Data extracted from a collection
=== Section Start ===
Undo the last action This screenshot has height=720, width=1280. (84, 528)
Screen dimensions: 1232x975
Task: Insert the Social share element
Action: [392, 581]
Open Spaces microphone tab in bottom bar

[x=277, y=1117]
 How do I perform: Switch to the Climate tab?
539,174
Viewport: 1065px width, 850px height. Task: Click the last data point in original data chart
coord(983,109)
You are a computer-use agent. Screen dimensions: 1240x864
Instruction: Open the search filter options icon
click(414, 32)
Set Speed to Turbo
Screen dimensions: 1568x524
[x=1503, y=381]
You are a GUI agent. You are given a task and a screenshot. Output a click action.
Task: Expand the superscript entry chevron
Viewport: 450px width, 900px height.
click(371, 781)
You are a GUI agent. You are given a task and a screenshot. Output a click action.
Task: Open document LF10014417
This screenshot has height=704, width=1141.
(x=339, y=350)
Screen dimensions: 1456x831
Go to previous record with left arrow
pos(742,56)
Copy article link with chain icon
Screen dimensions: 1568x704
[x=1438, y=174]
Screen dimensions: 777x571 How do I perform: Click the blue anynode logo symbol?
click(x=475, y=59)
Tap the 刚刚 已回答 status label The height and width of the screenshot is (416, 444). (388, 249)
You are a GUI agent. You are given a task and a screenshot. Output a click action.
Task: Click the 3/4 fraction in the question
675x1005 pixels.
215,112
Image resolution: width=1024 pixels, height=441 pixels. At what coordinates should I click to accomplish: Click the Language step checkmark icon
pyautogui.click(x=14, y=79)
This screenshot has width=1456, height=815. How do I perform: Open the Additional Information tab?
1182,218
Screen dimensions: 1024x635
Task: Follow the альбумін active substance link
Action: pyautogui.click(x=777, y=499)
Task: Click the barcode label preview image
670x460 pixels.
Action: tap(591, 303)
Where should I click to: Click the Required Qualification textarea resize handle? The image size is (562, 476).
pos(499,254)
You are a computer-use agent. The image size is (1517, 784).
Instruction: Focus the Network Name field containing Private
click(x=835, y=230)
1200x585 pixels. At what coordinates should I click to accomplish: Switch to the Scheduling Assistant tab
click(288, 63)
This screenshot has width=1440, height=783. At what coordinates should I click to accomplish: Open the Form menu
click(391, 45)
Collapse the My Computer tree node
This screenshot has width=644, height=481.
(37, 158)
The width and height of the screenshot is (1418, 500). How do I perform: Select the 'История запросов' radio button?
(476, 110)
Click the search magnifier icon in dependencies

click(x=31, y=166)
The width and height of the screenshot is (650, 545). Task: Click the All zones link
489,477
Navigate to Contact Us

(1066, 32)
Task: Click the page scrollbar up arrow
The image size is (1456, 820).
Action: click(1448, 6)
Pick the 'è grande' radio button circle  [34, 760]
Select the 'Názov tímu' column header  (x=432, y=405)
=== Section End ===
● **Requirement**:
In full and exactly as written, repeat the data.

● **Answer space**:
Undo the last action This screenshot has height=720, width=1280. (84, 528)
Screen dimensions: 1232x975
Task: Insert the Social share element
Action: [392, 581]
Open Spaces microphone tab in bottom bar

[x=277, y=1117]
 How do I perform: Switch to the Climate tab?
539,174
Viewport: 1065px width, 850px height. Task: Click the last data point in original data chart
coord(983,109)
You are a computer-use agent. Screen dimensions: 1240x864
Instruction: Open the search filter options icon
click(414, 32)
Set Speed to Turbo
Screen dimensions: 1568x524
[x=1503, y=381]
You are a GUI agent. You are given a task and a screenshot. Output a click action.
Task: Expand the superscript entry chevron
Viewport: 450px width, 900px height.
click(371, 781)
You are a GUI agent. You are given a task and a screenshot. Output a click action.
Task: Open document LF10014417
This screenshot has height=704, width=1141.
(x=339, y=350)
Screen dimensions: 1456x831
Go to previous record with left arrow
pos(742,56)
Copy article link with chain icon
Screen dimensions: 1568x704
[x=1438, y=174]
Screen dimensions: 777x571 How do I perform: Click the blue anynode logo symbol?
click(x=475, y=59)
Tap the 刚刚 已回答 status label The height and width of the screenshot is (416, 444). (388, 249)
You are a GUI agent. You are given a task and a screenshot. Output a click action.
Task: Click the 3/4 fraction in the question
675x1005 pixels.
215,112
Image resolution: width=1024 pixels, height=441 pixels. At what coordinates should I click to accomplish: Click the Language step checkmark icon
pyautogui.click(x=14, y=79)
This screenshot has width=1456, height=815. How do I perform: Open the Additional Information tab?
1182,218
Screen dimensions: 1024x635
Task: Follow the альбумін active substance link
Action: pyautogui.click(x=777, y=499)
Task: Click the barcode label preview image
670x460 pixels.
Action: tap(591, 303)
Where should I click to: Click the Required Qualification textarea resize handle? The image size is (562, 476).
pos(499,254)
You are a computer-use agent. The image size is (1517, 784).
Instruction: Focus the Network Name field containing Private
click(x=835, y=230)
1200x585 pixels. At what coordinates should I click to accomplish: Switch to the Scheduling Assistant tab
click(288, 63)
This screenshot has width=1440, height=783. At what coordinates should I click to accomplish: Open the Form menu
click(391, 45)
Collapse the My Computer tree node
This screenshot has width=644, height=481.
(37, 158)
The width and height of the screenshot is (1418, 500). How do I perform: Select the 'История запросов' radio button?
(476, 110)
Click the search magnifier icon in dependencies

click(x=31, y=166)
The width and height of the screenshot is (650, 545). Task: Click the All zones link
489,477
Navigate to Contact Us

(1066, 32)
Task: Click the page scrollbar up arrow
The image size is (1456, 820).
Action: click(1448, 6)
Pick the 'è grande' radio button circle  [34, 760]
Select the 'Názov tímu' column header  (x=432, y=405)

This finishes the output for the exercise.